Levei uma cópia da fita para Elis e ela também ficou besta com o que ouviu. Ouvimos dezenas de vezes, em êxtase. Para ela, uma cantora, mais do que tudo a impressionavam o timbre, o ritmo, o fraseado, a precisão, os vastos recursos daquela voz grave e imensa. Há muito tempo ela não ouvia nada parecido, nem tão bom. E repetia entusiasmadamente, bem ao seu estilo: “Puta que pariu! Que cantor!” Marquei um encontro com Tim na Philips e além de ficar completamente seduzido por sua simpatia e seu humor esfuziante, fiquei feliz em saber que ele tinha outras músicas, boas, ótimas. Disse para ele aparecer na gravação de Elis, que ela queria conhece-lo e ouvir suas músicas. Ele adorou. E apareceu.
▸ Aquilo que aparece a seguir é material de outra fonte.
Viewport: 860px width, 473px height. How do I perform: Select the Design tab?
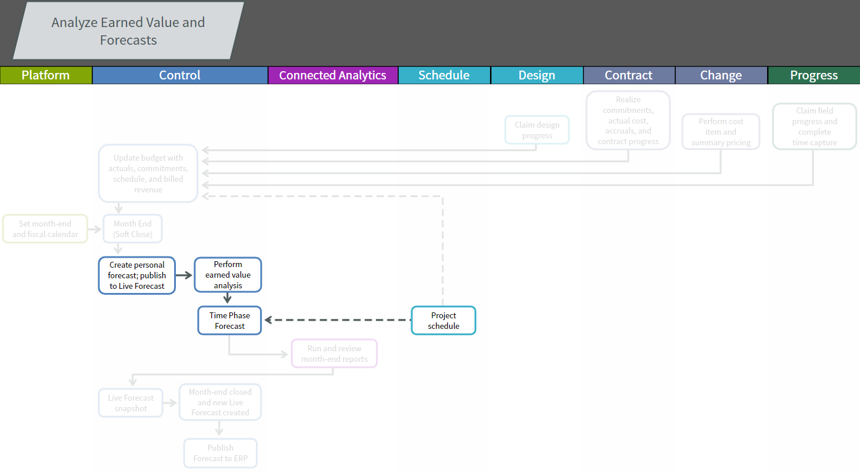click(x=536, y=75)
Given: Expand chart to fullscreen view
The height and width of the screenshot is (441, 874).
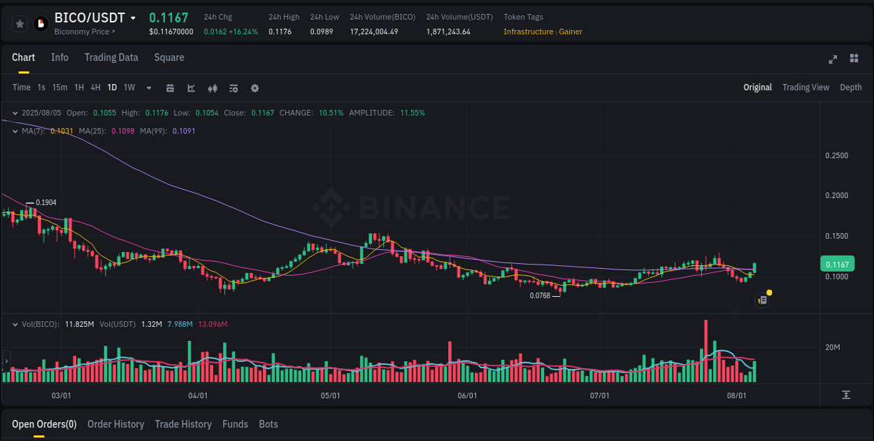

“No estúdio, assim que Tim tocou “These Are The Songs”, Elis e eu dissemos em uníssono: “É esta!”. A primeira parte era em inglês, um soul romântico, bem negro, bem americano. A segunda parte era uma bossa-novazinha, bem ingênua e bem brasileira. O conjunto era meio
estranho, muito estranho, mas funcionava. Elis estava fascinada com Tim e convidou-o para gravar com ela, ali e agora. Ele topou no ato. Chamamos os músicos, a música era fácil de aprender, montou-se uma base de arranjo e com Tim tocando o violão gravou-se o play-back. Tim, malandramente, fez questão de cantar primeiro a parte boa, em inglês, que lhe possibilitava frases musicais e efeitos vocais sensacionais. A Elis coube a segunda, que era um sambinha ingênuo, quadradinho, que não dava espaço para grandes vôos. Depois trocaram. Mas quando os dois cantavam juntos é que a coisa pegava fogo. Mais que um dueto, a gravação virou um duelo, com Tim e Elis usando todas as suas armas e forças para fazer mais, mais forte, mais bonito. O estúdio tremia de excitação, Elis encontrava, metaforicamente, um cantor à sua altura, do seu peso.
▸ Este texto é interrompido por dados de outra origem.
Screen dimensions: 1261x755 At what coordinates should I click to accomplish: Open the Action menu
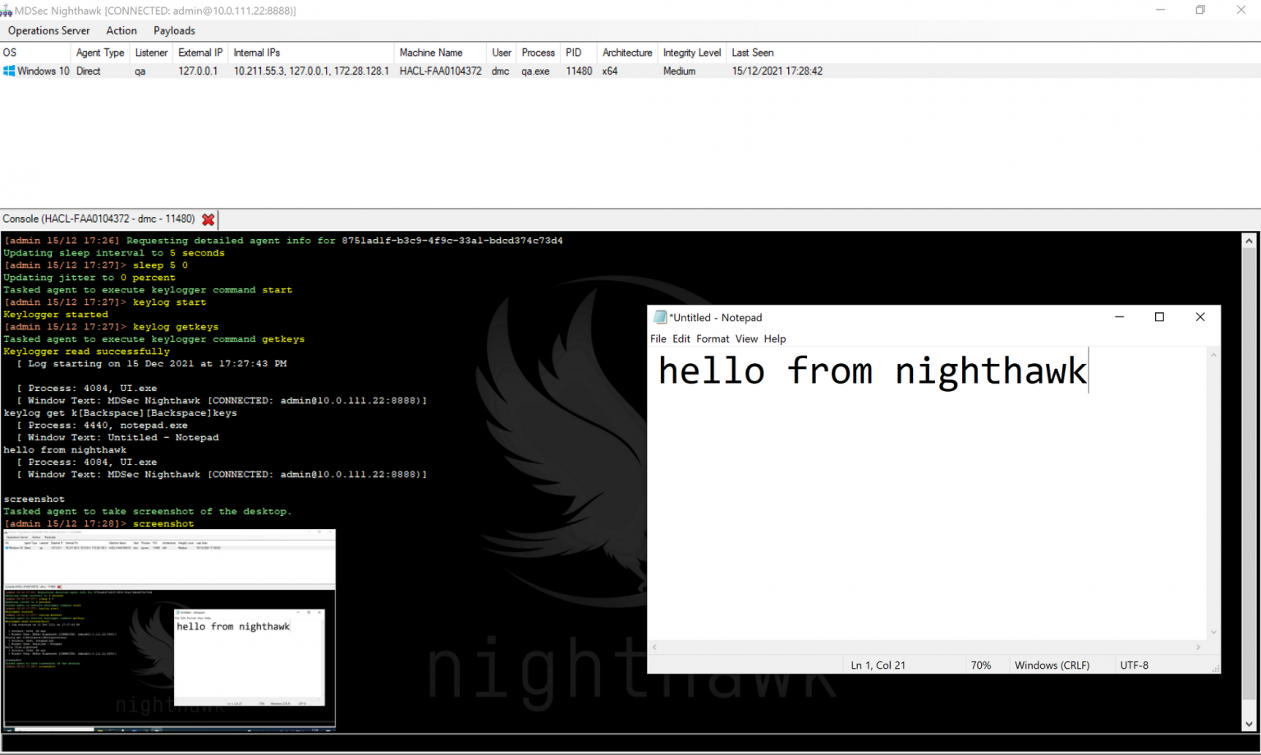[122, 30]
No final da música, os dois improvisaram animadamente por quase dois minutos e — claro — decidimos deixar tudo na edição final. Todo mundo que ouviu teve certeza de que aquele era e seria um dos grandes duetos da música brasileira. E que Tim Maia faria história. O filho de Elis e Ronaldo, João Marcelo, nasceu durante a Copa e o novo disco estourou, puxado por um sambão de Baden Powell e Paulo César Pinheiro, “Vou deitar e rolar”, também conhecido como “Quaqua-ra-qua-quá”, que Elis cantava às gargalhadas. A música fazia parte de uma nova safra que Baden, saindo de um turbulento caso de amor, chamava de “trator na margarida”. As músicas tinham o espírito revanchista, vingativo, de Lupicínio Rodrigues e Herivelto Martins mas, ao contrário da tradição amarga do samba-canção, eram sambas alegres, para cima e para fora, sarcásticos e debochados. Ronaldo achava que Elis estava cantando para ele: “Não venha querer se consolar que agora não dá mais pé nem nunca mais vai dar. Qua-qua-ra-quaquá, quem riu qua-qua-ra-qua-quá, fui eu.”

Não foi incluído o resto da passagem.